My parents worked themselves into the ground for a great majority of their lives, raising five children. I can't even imagine how much money they spent on food, schooling, sports registrations, clothes, and utilities during that time.
I would hate to think that leaving us an inheritance had any effect at all on what they do during the rest of their lives, now that us kids have all moved out.
I say, enjoy what you have worked so hard for. Go on holiday, enjoy a comfortable retirement when the time comes, you deserve it, you've done enough.
I think my siblings would feel the same way. Long may our parents live but death is inevitable and when that time does come, I'd rather celebrate their lives and all the happy memories than worry about how I might benefit.

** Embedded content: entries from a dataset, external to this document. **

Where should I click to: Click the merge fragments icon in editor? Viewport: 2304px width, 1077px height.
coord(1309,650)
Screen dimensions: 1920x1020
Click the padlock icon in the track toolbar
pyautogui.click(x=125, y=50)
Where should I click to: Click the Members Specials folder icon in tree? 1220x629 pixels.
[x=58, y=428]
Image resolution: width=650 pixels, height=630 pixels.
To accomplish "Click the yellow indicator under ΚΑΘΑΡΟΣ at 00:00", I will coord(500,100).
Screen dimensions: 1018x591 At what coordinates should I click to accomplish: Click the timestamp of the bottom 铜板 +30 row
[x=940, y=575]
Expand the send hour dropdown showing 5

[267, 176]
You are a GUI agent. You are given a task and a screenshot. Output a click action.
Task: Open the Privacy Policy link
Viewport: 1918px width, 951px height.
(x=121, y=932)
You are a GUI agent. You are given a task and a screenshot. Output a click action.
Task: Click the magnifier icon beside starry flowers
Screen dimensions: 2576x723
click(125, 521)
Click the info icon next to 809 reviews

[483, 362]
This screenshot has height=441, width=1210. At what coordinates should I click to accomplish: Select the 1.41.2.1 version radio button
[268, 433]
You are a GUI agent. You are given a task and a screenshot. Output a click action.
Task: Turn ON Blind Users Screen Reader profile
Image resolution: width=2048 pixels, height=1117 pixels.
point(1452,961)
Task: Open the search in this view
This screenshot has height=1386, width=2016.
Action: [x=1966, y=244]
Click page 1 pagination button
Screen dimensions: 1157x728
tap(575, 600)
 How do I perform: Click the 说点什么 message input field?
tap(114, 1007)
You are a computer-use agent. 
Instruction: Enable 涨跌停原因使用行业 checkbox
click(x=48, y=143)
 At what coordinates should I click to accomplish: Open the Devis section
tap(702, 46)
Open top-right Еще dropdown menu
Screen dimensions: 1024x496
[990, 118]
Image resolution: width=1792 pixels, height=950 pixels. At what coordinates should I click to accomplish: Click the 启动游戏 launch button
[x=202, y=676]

If we opened up the will and it said "We've donated everything to the SPCA", I'd be thrilled. It's going somewhere worthwhile and we can worry about more important things.
They say money makes the world go round, and I suppose that's true, but it's not the be-all and end-all.
It's the same sort of attitude I have towards work. I'm never going to be a millionaire as a reporter but to me, it doesn't matter.
Waking up and going to a job I enjoy is so much more important to me than money, as is knowing that my parents and other loved ones are living their lives to the fullest.